- EXERCISE INSTRUCTIONS -
Look below for the line containing "Given: Select the Start Options icon", then write out that line and every line after it to the end, exactly, minus the pictures.

=== Section Start ===

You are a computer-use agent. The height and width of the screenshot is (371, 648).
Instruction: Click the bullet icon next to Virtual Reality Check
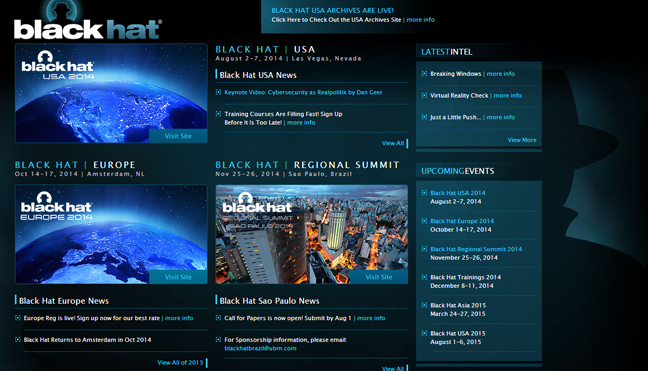[x=424, y=95]
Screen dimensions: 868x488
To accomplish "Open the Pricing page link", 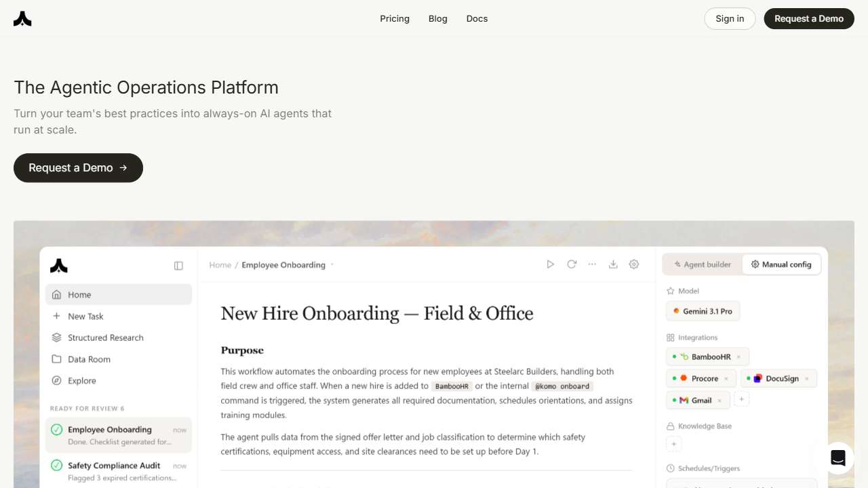I will [x=395, y=18].
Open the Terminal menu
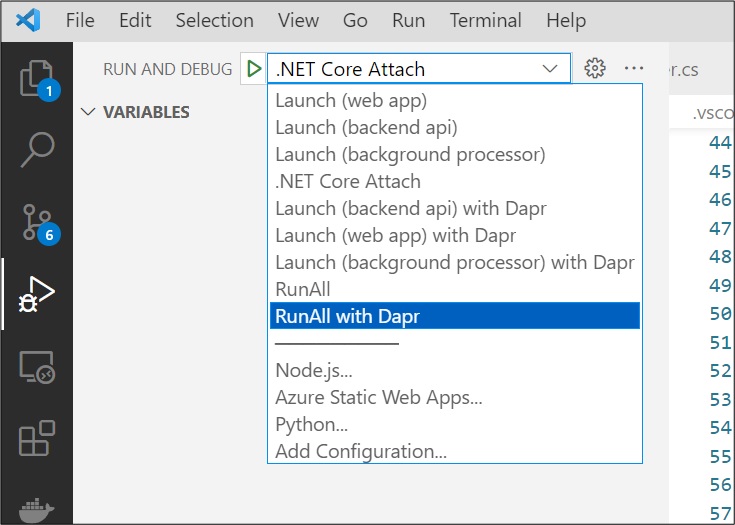This screenshot has width=735, height=525. (483, 20)
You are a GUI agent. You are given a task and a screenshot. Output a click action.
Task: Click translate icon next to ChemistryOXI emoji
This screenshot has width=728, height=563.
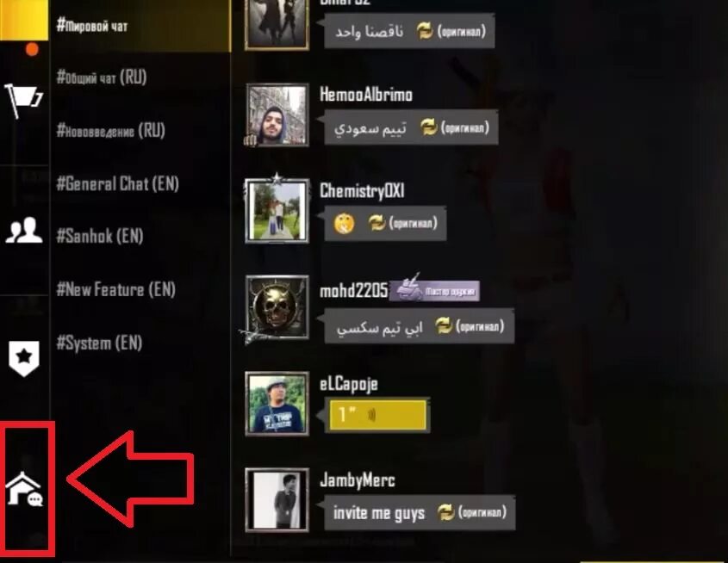tap(376, 223)
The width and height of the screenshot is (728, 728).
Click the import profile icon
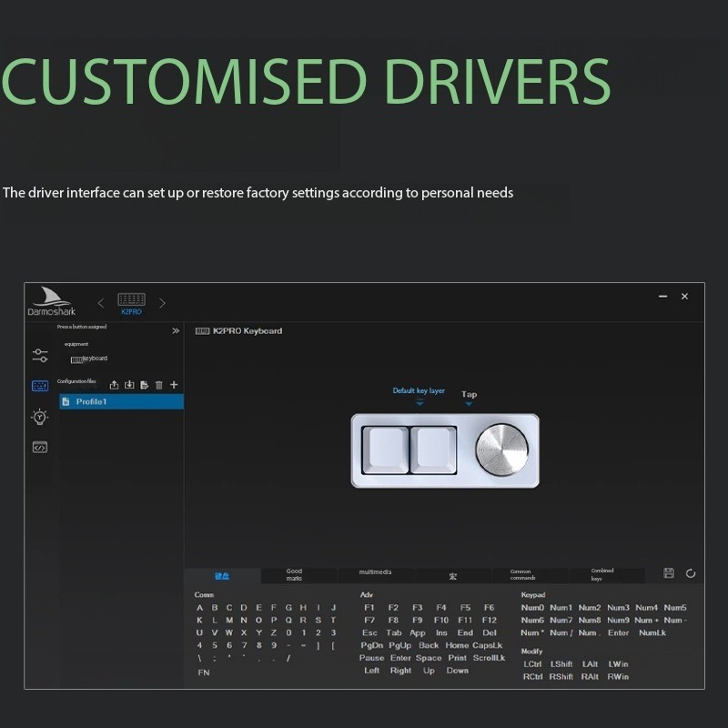click(x=129, y=385)
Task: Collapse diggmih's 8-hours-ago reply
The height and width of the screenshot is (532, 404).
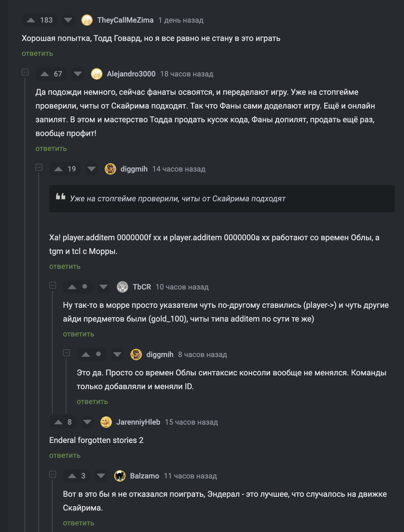Action: pyautogui.click(x=66, y=353)
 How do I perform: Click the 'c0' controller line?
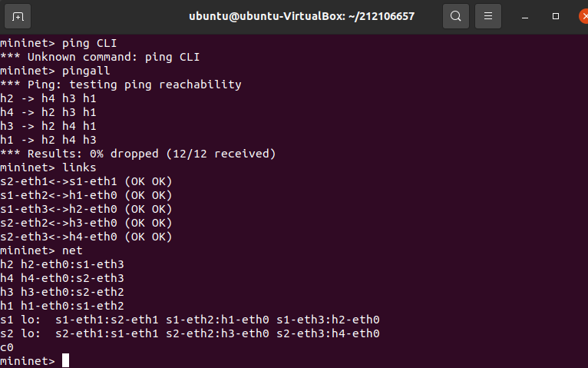click(x=7, y=347)
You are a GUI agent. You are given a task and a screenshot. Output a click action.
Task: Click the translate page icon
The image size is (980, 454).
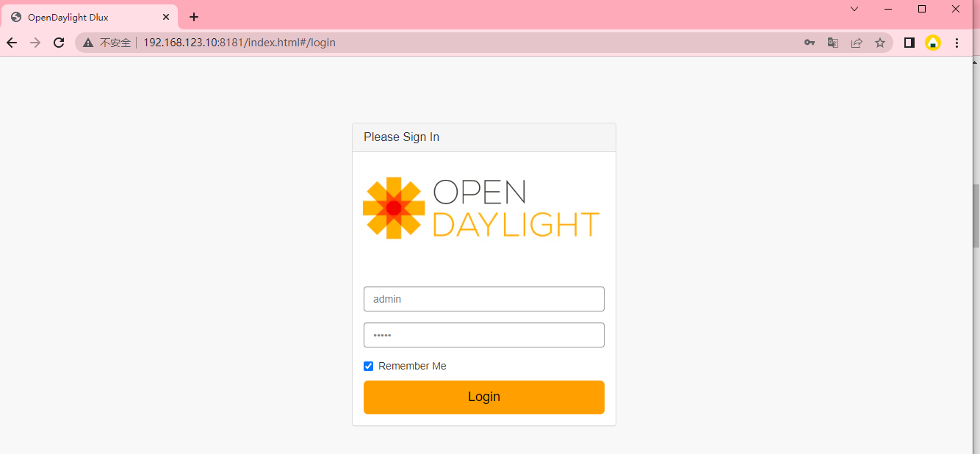pyautogui.click(x=833, y=43)
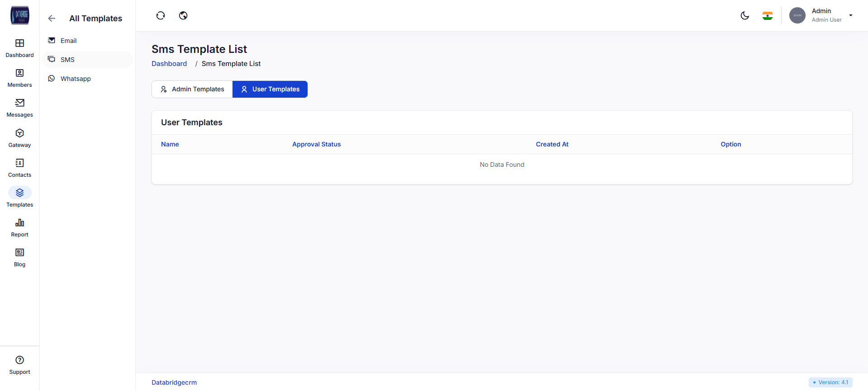Screen dimensions: 868x391
Task: Select the User Templates tab
Action: (270, 90)
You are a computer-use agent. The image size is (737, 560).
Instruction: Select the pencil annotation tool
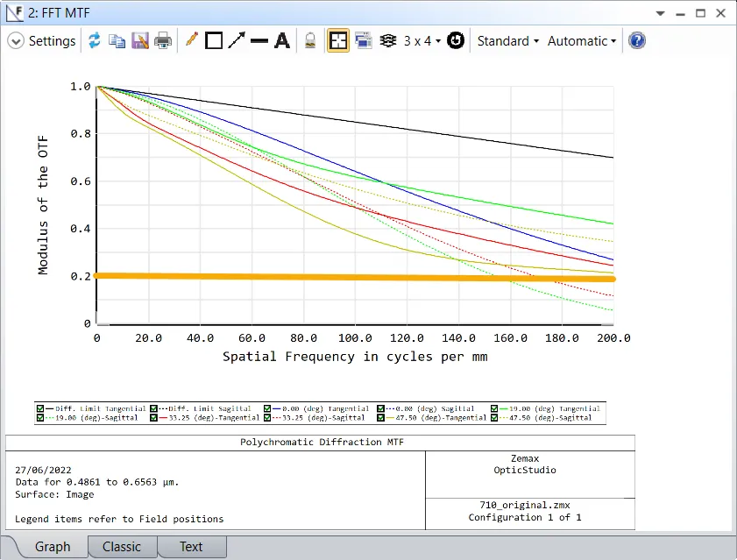(191, 41)
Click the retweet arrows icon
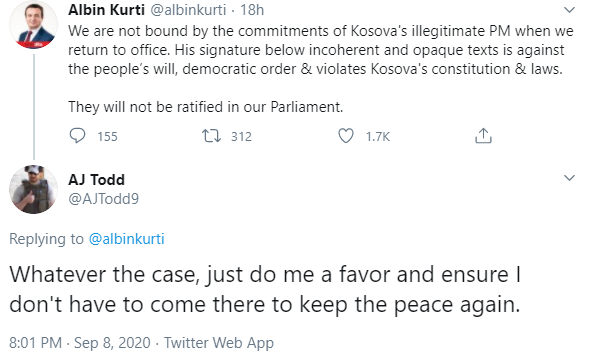 tap(211, 136)
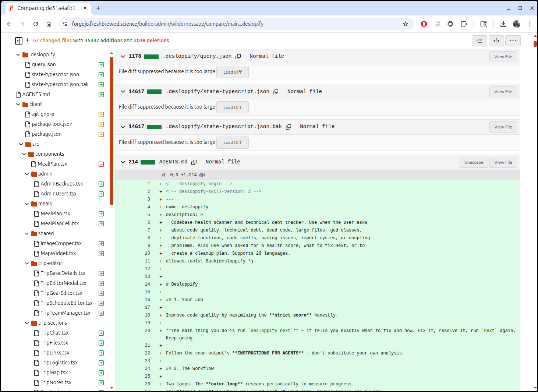Collapse the AGENTS.md diff section
Screen dimensions: 538x392
[x=123, y=162]
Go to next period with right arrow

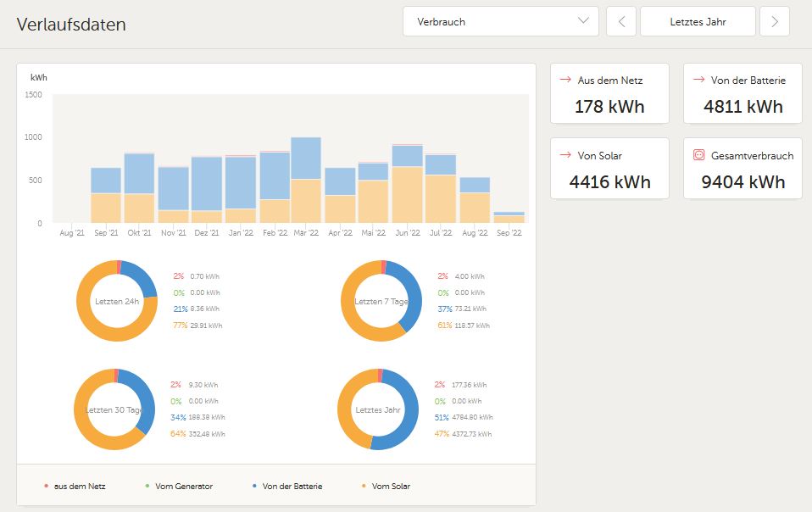click(775, 22)
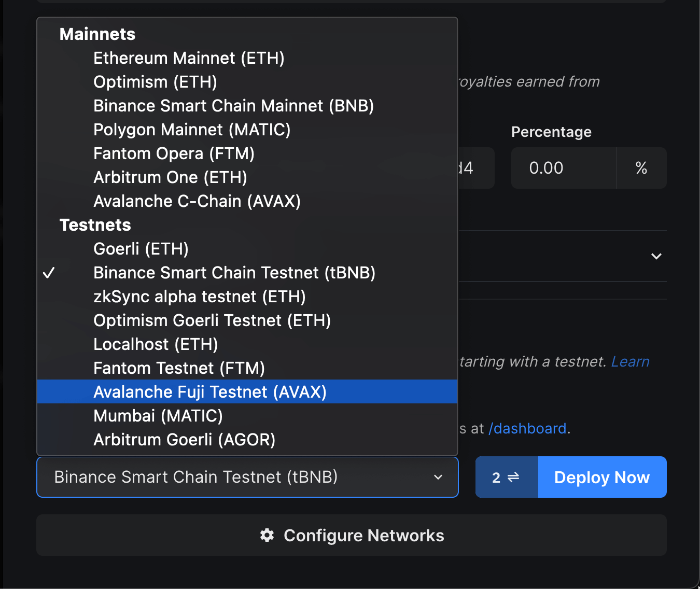Choose Goerli (ETH) testnet
The image size is (700, 589).
pos(141,248)
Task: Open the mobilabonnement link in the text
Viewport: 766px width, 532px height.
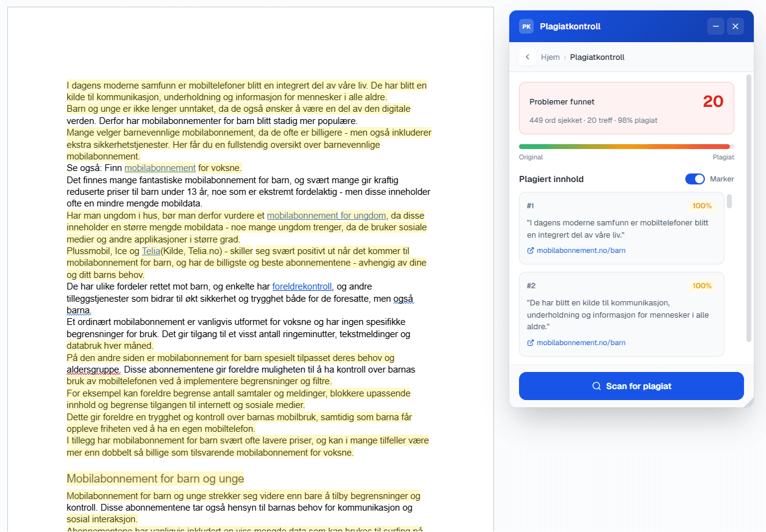Action: 160,167
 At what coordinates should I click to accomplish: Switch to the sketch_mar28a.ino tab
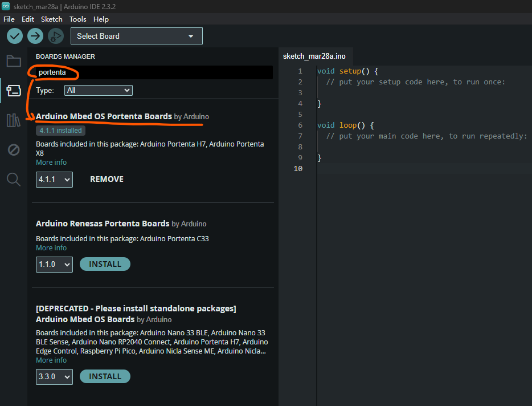[314, 56]
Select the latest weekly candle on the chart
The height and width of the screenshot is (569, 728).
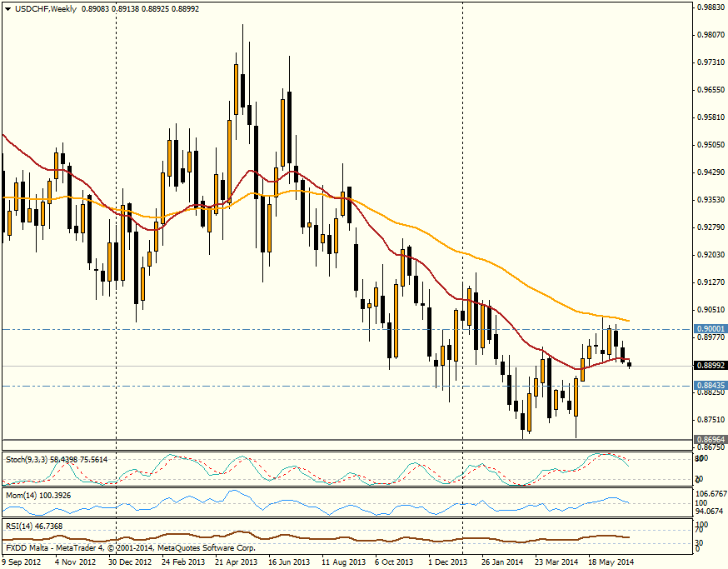tap(630, 364)
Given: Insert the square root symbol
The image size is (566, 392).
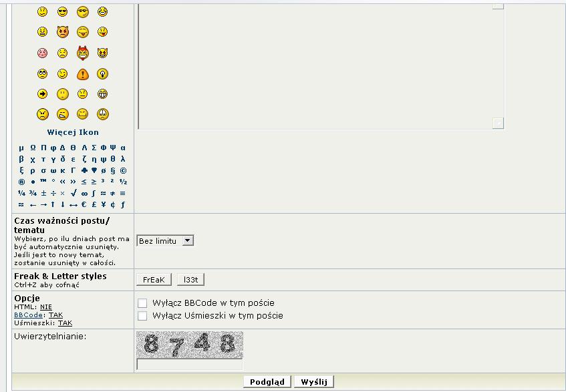Looking at the screenshot, I should (74, 193).

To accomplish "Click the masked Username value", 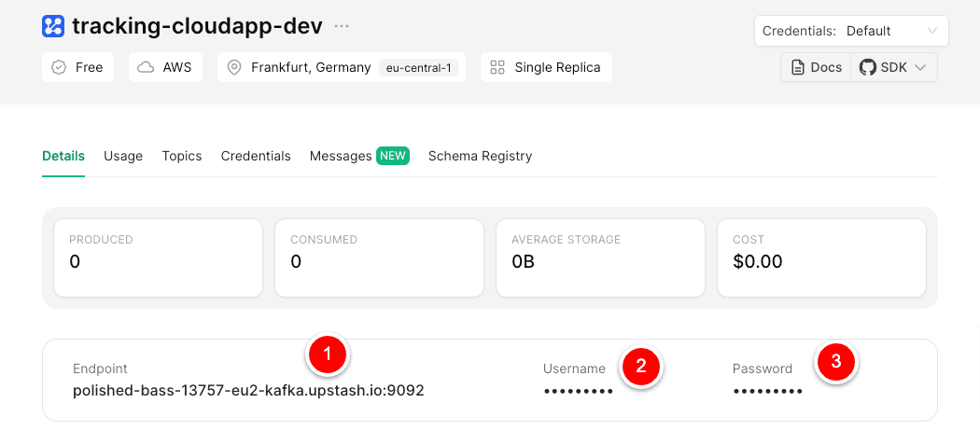I will click(x=579, y=392).
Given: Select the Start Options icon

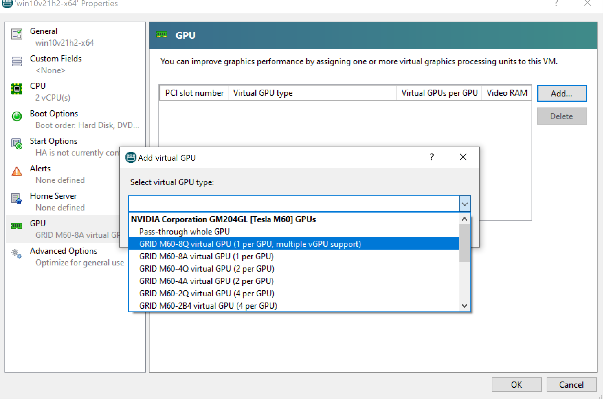Looking at the screenshot, I should point(17,144).
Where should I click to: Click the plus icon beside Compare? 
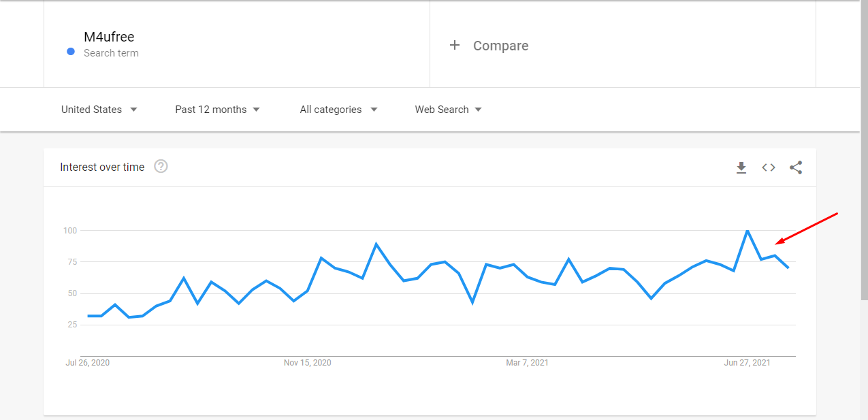(455, 45)
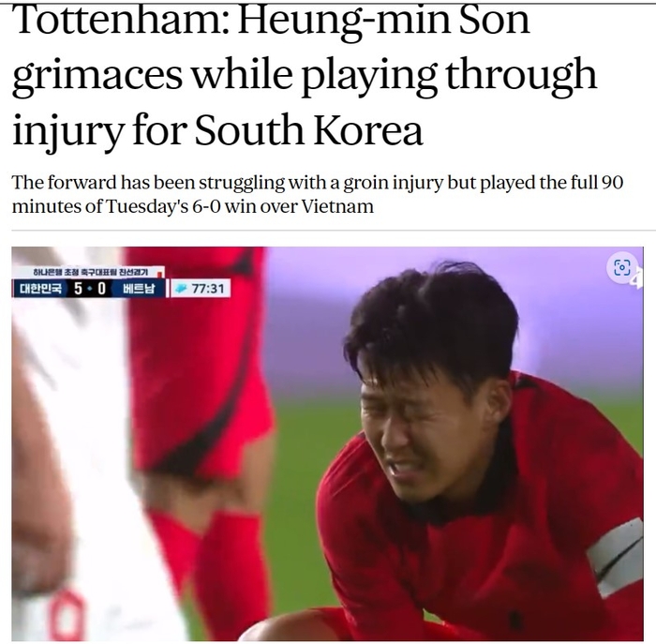Click the visual search icon on the photo
The height and width of the screenshot is (644, 656).
coord(621,267)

=== Section End ===

- SOLUTION FOR THIS TASK -
Given: Select the Start Options icon

Looking at the screenshot, I should point(17,144).
Where should I click to: Click the plus icon beside Compare? 
(455, 45)
Click the visual search icon on the photo
The height and width of the screenshot is (644, 656).
coord(621,267)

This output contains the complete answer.